### TASK STATEMENT
Each line below is to be copied out exactly, and none may be omitted.

### PROVIDED DATA
○ ○ ○ ○

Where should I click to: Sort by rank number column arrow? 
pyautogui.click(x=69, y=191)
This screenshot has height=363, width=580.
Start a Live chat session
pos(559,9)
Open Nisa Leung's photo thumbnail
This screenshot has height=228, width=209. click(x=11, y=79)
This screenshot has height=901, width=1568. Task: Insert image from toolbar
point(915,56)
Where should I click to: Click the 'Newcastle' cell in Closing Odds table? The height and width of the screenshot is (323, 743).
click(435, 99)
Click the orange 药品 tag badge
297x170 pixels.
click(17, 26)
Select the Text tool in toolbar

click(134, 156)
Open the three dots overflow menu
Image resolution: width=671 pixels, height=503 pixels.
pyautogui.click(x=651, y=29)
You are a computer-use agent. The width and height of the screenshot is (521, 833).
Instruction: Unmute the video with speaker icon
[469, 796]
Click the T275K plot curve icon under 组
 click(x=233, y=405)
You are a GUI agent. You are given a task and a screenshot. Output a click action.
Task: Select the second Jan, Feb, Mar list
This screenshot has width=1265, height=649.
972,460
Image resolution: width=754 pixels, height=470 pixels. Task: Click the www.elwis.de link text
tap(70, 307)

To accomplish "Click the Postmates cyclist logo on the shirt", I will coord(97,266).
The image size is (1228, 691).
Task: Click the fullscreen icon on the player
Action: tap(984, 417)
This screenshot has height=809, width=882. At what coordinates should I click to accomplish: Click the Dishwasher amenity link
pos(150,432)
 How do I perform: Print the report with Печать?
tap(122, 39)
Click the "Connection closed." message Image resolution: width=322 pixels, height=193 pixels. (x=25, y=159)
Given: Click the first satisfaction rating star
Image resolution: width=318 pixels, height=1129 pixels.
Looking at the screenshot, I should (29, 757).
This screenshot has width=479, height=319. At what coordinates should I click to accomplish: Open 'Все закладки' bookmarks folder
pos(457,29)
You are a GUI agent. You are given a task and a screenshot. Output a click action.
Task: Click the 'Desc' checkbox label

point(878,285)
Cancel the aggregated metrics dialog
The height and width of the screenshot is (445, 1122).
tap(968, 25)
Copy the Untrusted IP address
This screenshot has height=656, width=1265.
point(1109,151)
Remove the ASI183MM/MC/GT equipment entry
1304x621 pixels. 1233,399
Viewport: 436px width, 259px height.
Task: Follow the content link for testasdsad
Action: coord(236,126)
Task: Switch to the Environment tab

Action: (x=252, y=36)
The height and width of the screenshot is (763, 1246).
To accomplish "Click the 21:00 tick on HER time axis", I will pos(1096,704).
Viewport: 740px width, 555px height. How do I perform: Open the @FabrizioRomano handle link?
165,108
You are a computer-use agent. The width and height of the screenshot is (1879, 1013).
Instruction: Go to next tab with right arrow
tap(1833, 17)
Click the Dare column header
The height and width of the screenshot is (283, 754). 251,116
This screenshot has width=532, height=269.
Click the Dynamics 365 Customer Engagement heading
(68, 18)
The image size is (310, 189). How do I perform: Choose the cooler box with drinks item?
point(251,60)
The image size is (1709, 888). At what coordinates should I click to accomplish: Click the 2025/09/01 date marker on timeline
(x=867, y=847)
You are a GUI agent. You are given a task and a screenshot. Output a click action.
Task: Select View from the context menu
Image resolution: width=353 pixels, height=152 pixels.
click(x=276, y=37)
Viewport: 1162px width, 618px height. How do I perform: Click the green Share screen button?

○ ○ ○ ○

### YOUR SOLUTION
Where should I click to: Sort by rank number column arrow? 
pyautogui.click(x=69, y=191)
This screenshot has height=363, width=580.
Start a Live chat session
pos(559,9)
Open Nisa Leung's photo thumbnail
This screenshot has height=228, width=209. click(x=11, y=79)
This screenshot has height=901, width=1568. Task: Insert image from toolbar
point(915,56)
Where should I click to: Click the 'Newcastle' cell in Closing Odds table? The height and width of the screenshot is (323, 743).
click(435, 99)
Click the orange 药品 tag badge
297x170 pixels.
click(17, 26)
Select the Text tool in toolbar

click(134, 156)
Open the three dots overflow menu
Image resolution: width=671 pixels, height=503 pixels.
pyautogui.click(x=651, y=29)
You are a computer-use agent. The width and height of the screenshot is (521, 833).
Instruction: Unmute the video with speaker icon
[469, 796]
Click the T275K plot curve icon under 组
 click(x=233, y=405)
You are a GUI agent. You are given a task and a screenshot. Output a click action.
Task: Select the second Jan, Feb, Mar list
This screenshot has width=1265, height=649.
972,460
Image resolution: width=754 pixels, height=470 pixels. Task: Click the www.elwis.de link text
tap(70, 307)

To accomplish "Click the Postmates cyclist logo on the shirt", I will coord(97,266).
The image size is (1228, 691).
Task: Click the fullscreen icon on the player
Action: tap(984, 417)
This screenshot has height=809, width=882. At what coordinates should I click to accomplish: Click the Dishwasher amenity link
pos(150,432)
 How do I perform: Print the report with Печать?
tap(122, 39)
Click the "Connection closed." message Image resolution: width=322 pixels, height=193 pixels. (x=25, y=159)
Given: Click the first satisfaction rating star
Image resolution: width=318 pixels, height=1129 pixels.
Looking at the screenshot, I should (29, 757).
This screenshot has width=479, height=319. At what coordinates should I click to accomplish: Open 'Все закладки' bookmarks folder
pos(457,29)
You are a GUI agent. You are given a task and a screenshot. Output a click action.
Task: Click the 'Desc' checkbox label

point(878,285)
Cancel the aggregated metrics dialog
The height and width of the screenshot is (445, 1122).
tap(968, 25)
Copy the Untrusted IP address
This screenshot has height=656, width=1265.
point(1109,151)
Remove the ASI183MM/MC/GT equipment entry
1304x621 pixels. 1233,399
Viewport: 436px width, 259px height.
Task: Follow the content link for testasdsad
Action: coord(236,126)
Task: Switch to the Environment tab

Action: (x=252, y=36)
The height and width of the screenshot is (763, 1246).
To accomplish "Click the 21:00 tick on HER time axis", I will pos(1096,704).
Viewport: 740px width, 555px height. How do I perform: Open the @FabrizioRomano handle link?
165,108
You are a computer-use agent. The width and height of the screenshot is (1879, 1013).
Instruction: Go to next tab with right arrow
tap(1833, 17)
Click the Dare column header
The height and width of the screenshot is (283, 754). 251,116
This screenshot has width=532, height=269.
Click the Dynamics 365 Customer Engagement heading
(68, 18)
The image size is (310, 189). How do I perform: Choose the cooler box with drinks item?
point(251,60)
The image size is (1709, 888). At what coordinates should I click to accomplish: Click the 2025/09/01 date marker on timeline
(x=867, y=847)
You are a GUI agent. You are given a task and a screenshot. Output a click action.
Task: Select View from the context menu
Image resolution: width=353 pixels, height=152 pixels.
click(x=276, y=37)
Viewport: 1162px width, 618px height. How do I perform: Click the green Share screen button?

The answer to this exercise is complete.